O pior é que esse problema não é raro. É a regra em ecossistemas complexos. A empresa tem ERP, CRM, e-commerce, WMS, gateway de pagamento, antifraude, transportadora, sistema de atendimento, ferramenta de marketing… e uma teia de integrações conectando tudo. Cada ponto dessa teia é um potencial ponto de falha silenciosa. E quando a falha é silenciosa, o prejuízo é duplo: primeiro o erro operacional (pedido perdido, cobrança em duplicidade, estoque errado), depois o custo da correção (time conciliando no braço, operação parada para investigar, retrabalho, estresse, cliente insatisfeito). Tudo isso com o “status” do sistema verde.
Eu já vi caso de empresa que perdeu uma tarde inteira de vendas porque a integração com o antifraude tava “pingando”, mas não tava aprovando. O e-commerce funcionava, o checkout passava, o pagamento caía… só que o pedido não liberava para expedição porque a aprovação não vinha. Ninguém percebeu até o operacional reclamar que “não tinha pedido novo”. O BI, nesse meio tempo, mostrava tráfego normal, conversão estável, tudo mentira. Outro caso clássico é duplicidade por retry: a mensagem falha uma vez, o sistema reenvia, o endpoint agora aceita, e você tem duas vezes a mesma transação. Duas baixas de estoque, duas gerações de boleto, duas comissões para o vendedor. No dashboard, vendeu “o dobro”. Na realidade, vai ter que reembolsar, estornar e corrigir.
A raiz do problema é que a maioria dos times ainda trata infraestrutura e dados como mundos separados. O monitoramento olha para CPU, memória, disco, latência… mas não olha para “fluxo de negócio”. Não tem alerta quando a fila de pedidos para de crescer, quando o tempo médio entre “pago” e “faturado” estoura, quando a contagem de eventos por hora cai pela metade, quando o freshness do dado de estoque passa de 5 minutos para 2 horas. E sem essa camada de observabilidade, você só descobre o problema quando ele já virou prejuízo contábil ou pior, quando o cliente reclama.
A solução, então, não é ter mais dashboard. É ter instrumentação no ponto certo: monitorar as integrações como se fossem produto (porque são), ter checks de qualidade no dado em movimento, alertas baseados em regras de negócio (“se nenhum pedido novo em 30 minutos, aciona”), métricas de freshness por domínio (estoque, pedidos, pagamentos), e um BI que não só exibe, mas também valida a consistência.
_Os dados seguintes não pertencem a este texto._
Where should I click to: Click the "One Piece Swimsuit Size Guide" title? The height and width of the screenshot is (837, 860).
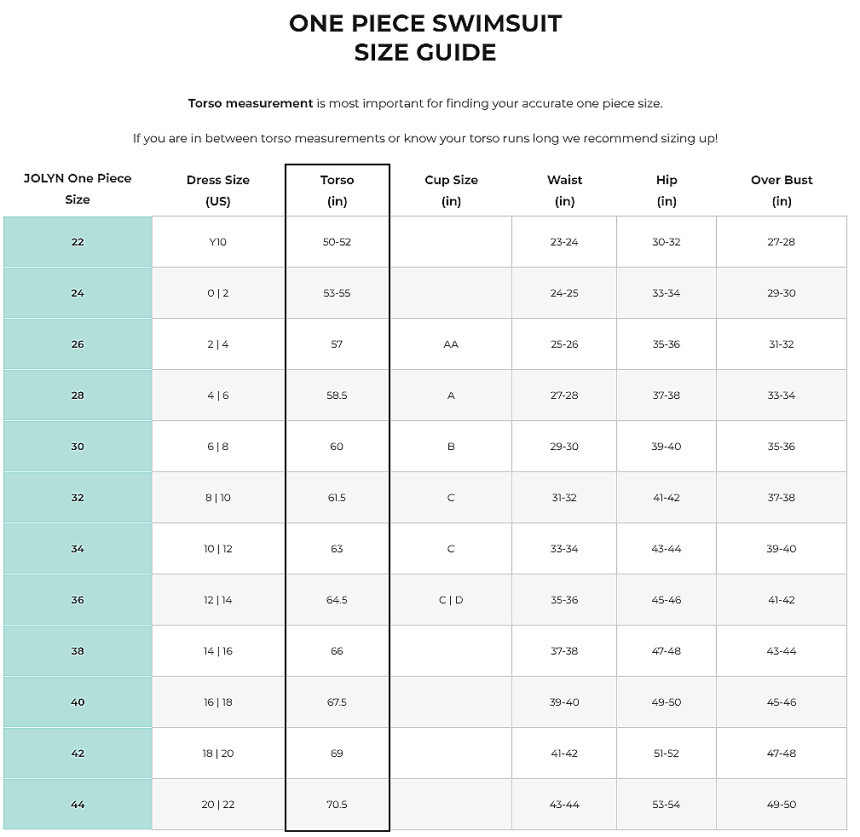click(425, 38)
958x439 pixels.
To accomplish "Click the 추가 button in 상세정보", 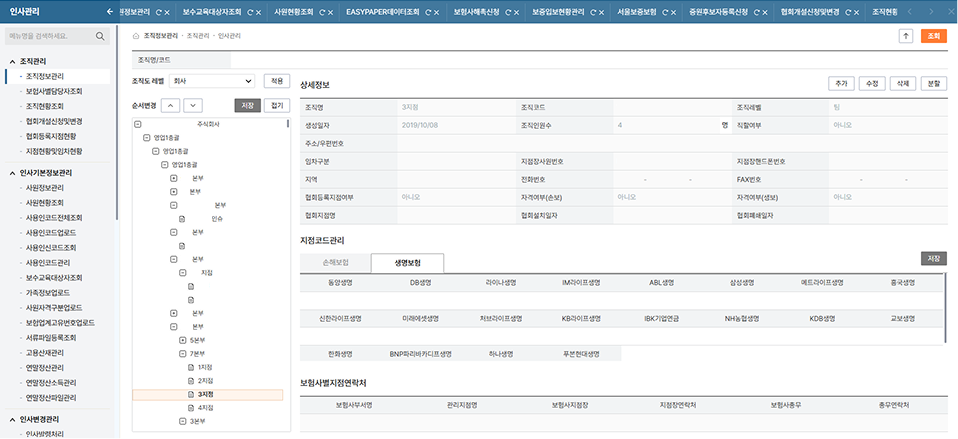I will (x=842, y=84).
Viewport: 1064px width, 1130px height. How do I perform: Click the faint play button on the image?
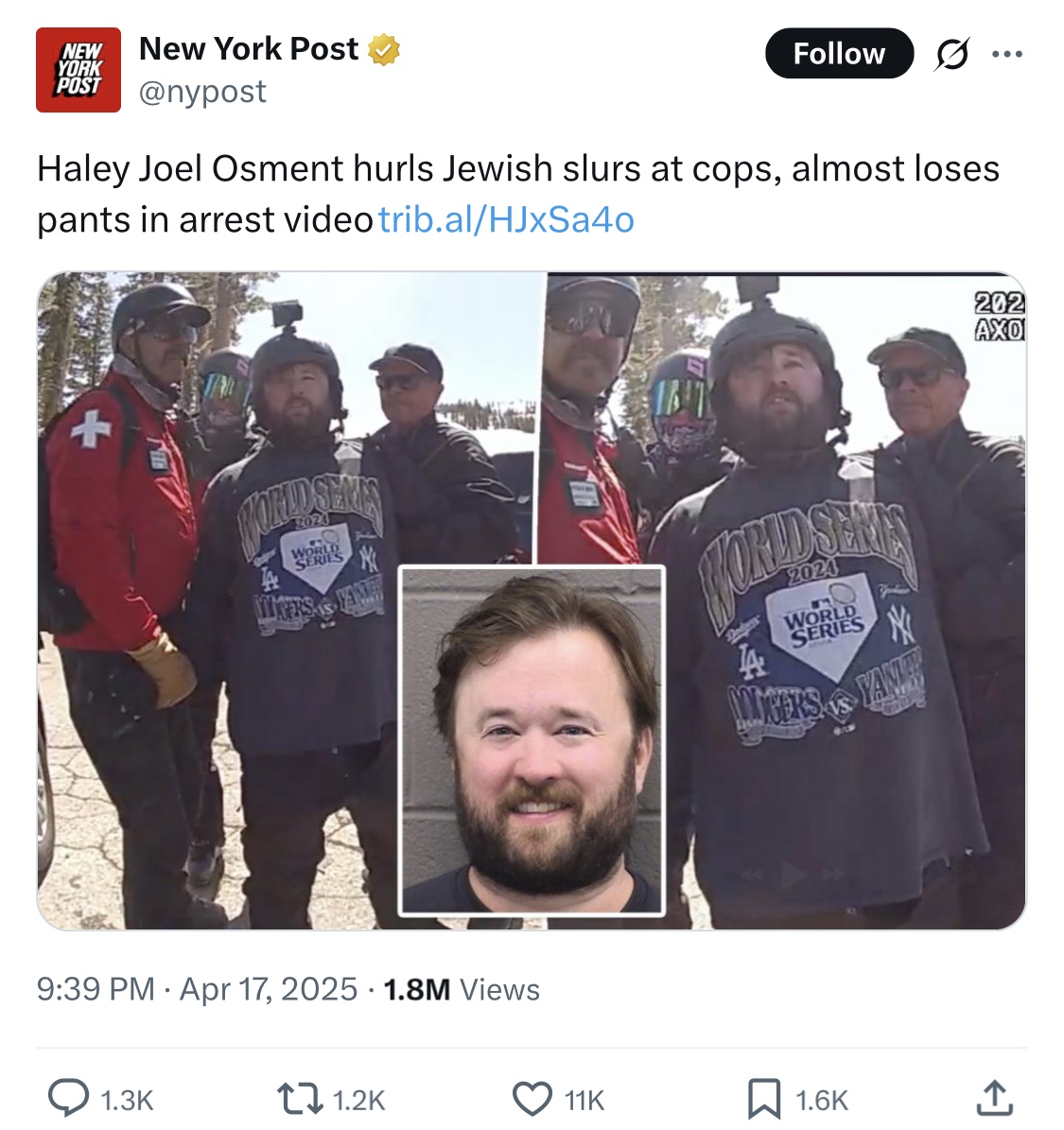point(794,875)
É fazer com que a quebra de uma integração seja tratada com a mesma urgência de um servidor fora do ar — porque, no fim, o impacto é igual ou pior.
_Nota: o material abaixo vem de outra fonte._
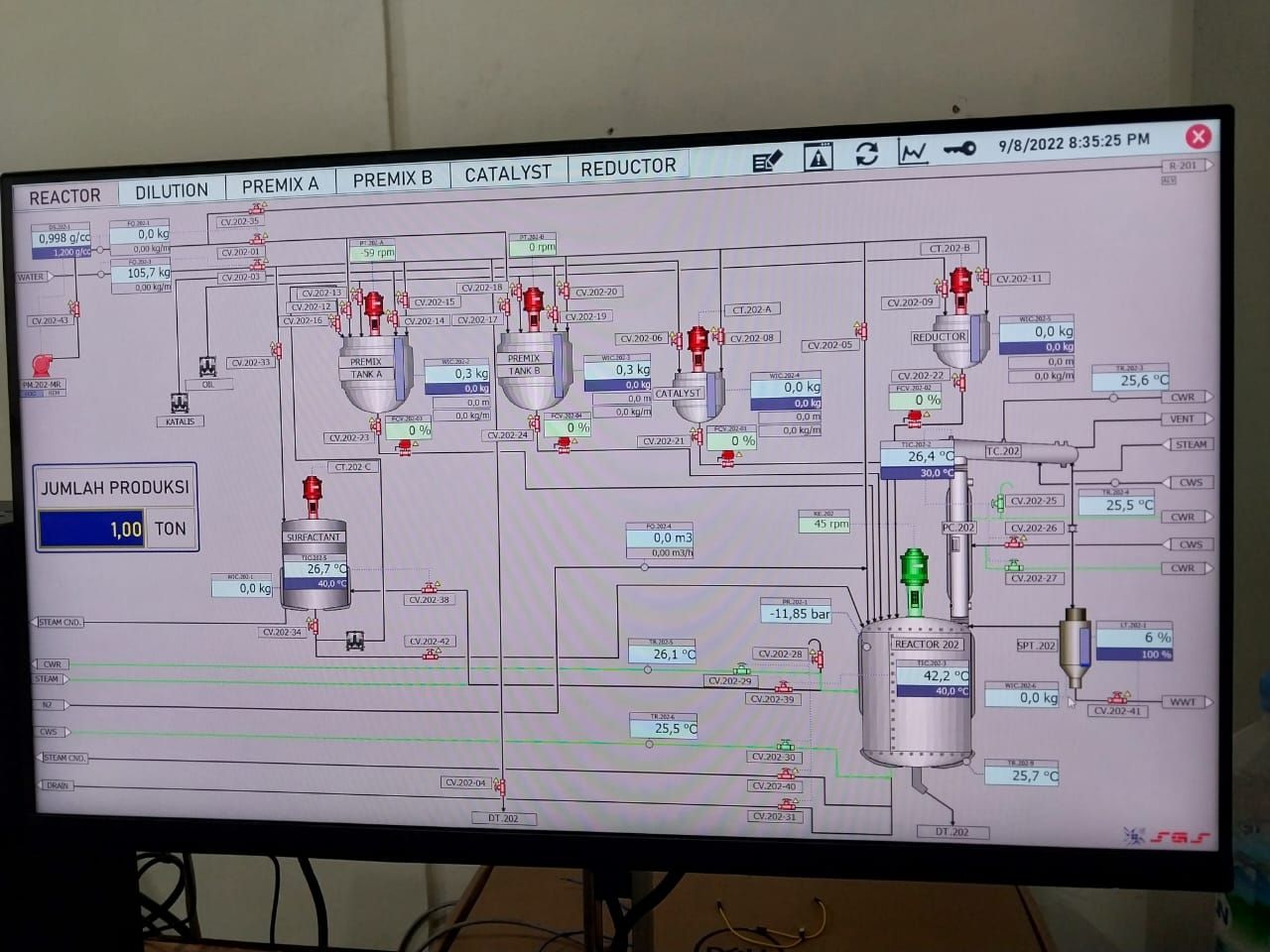Open the CATALYST tab

[x=507, y=174]
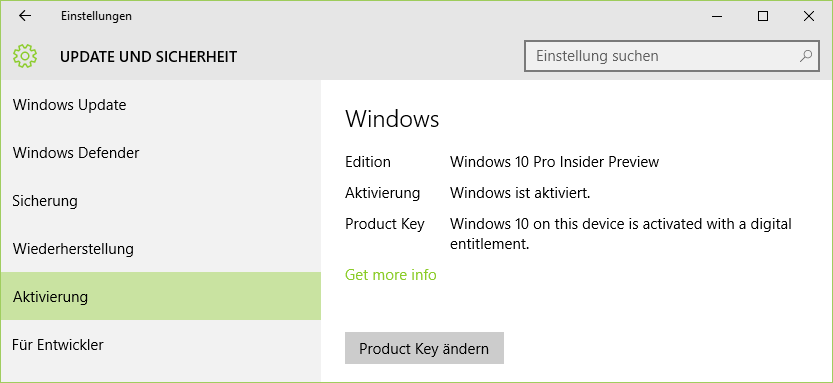The height and width of the screenshot is (383, 833).
Task: Click the 'Product Key ändern' button
Action: [424, 348]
É aí que entra a mudança de mentalidade que a gente defende no HUB.BMD DEV: continuidade e resiliência não são só sobre infraestrutura, são sobre garantir que o dado chegue certo, na hora certa, e que a empresa possa confiar nele para operar e decidir. Porque de nada adianta ter o sistema mais rápido do mundo se a informação que trafega entre eles está errada, atrasada ou incompleta. O “downtime invisível” mata a margem, a produtividade e a confiança, e a única forma de evitá-lo é tratando integração e dados como parte central da arquitetura, não como detalhe de implementação.
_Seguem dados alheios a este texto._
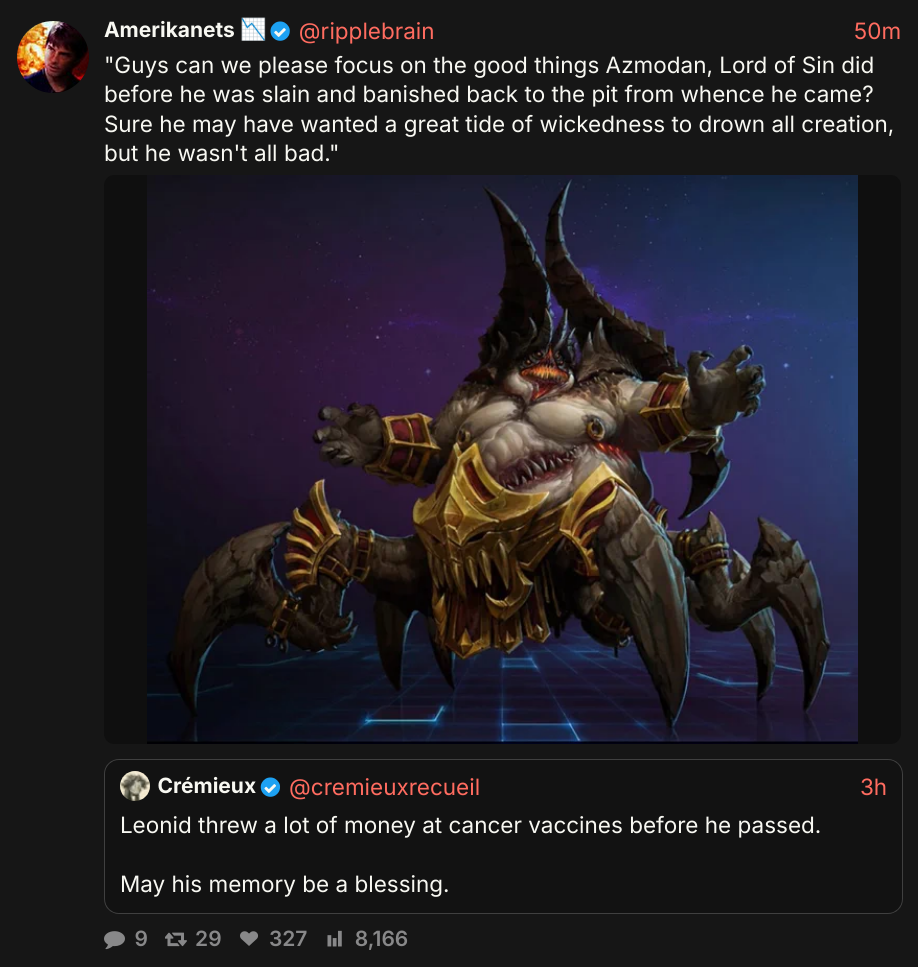This screenshot has height=967, width=918.
Task: Open the @cremieuxrecueil handle link
Action: pyautogui.click(x=384, y=788)
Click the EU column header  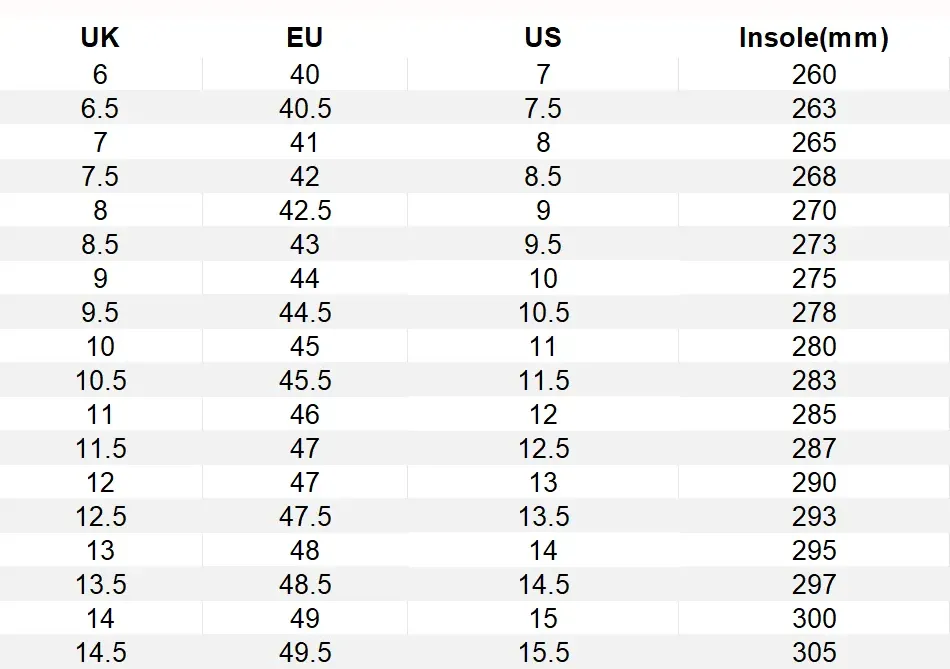(304, 38)
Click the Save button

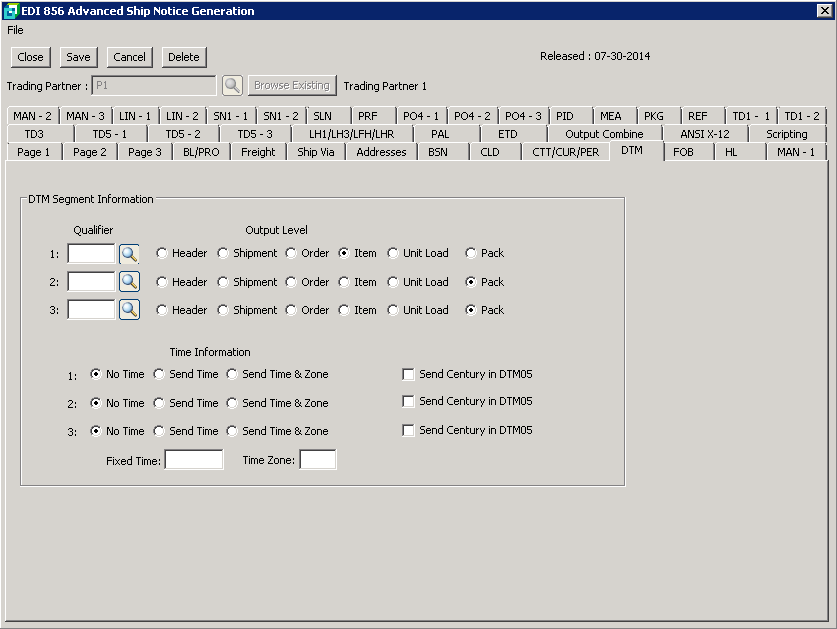pos(78,57)
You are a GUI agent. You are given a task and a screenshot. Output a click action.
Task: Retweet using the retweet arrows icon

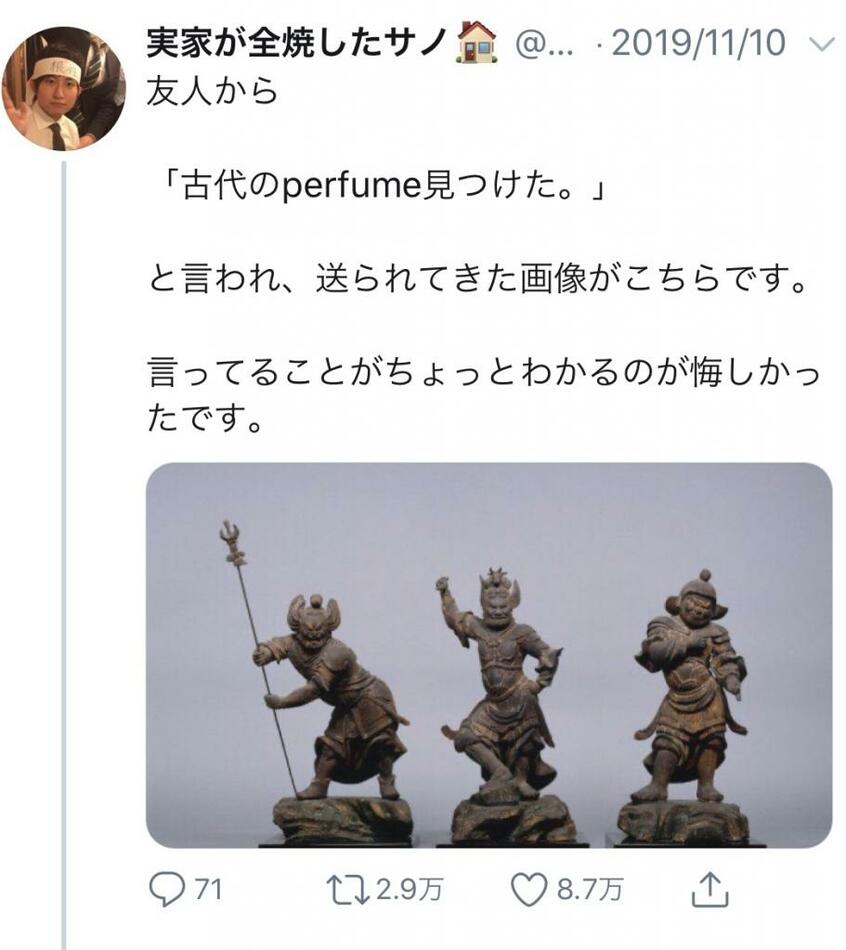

Se você já desconfia que seu BI pode estar contando uma história bonita enquanto a operação sangra silenciosamente, talvez seja hora de olhar para o que está entre os sistemas e não só para os sistemas em si. Porque, no mundo conectado de hoje, a verdadeira resiliência não está no que está de pé, mas no que está fluindo certo.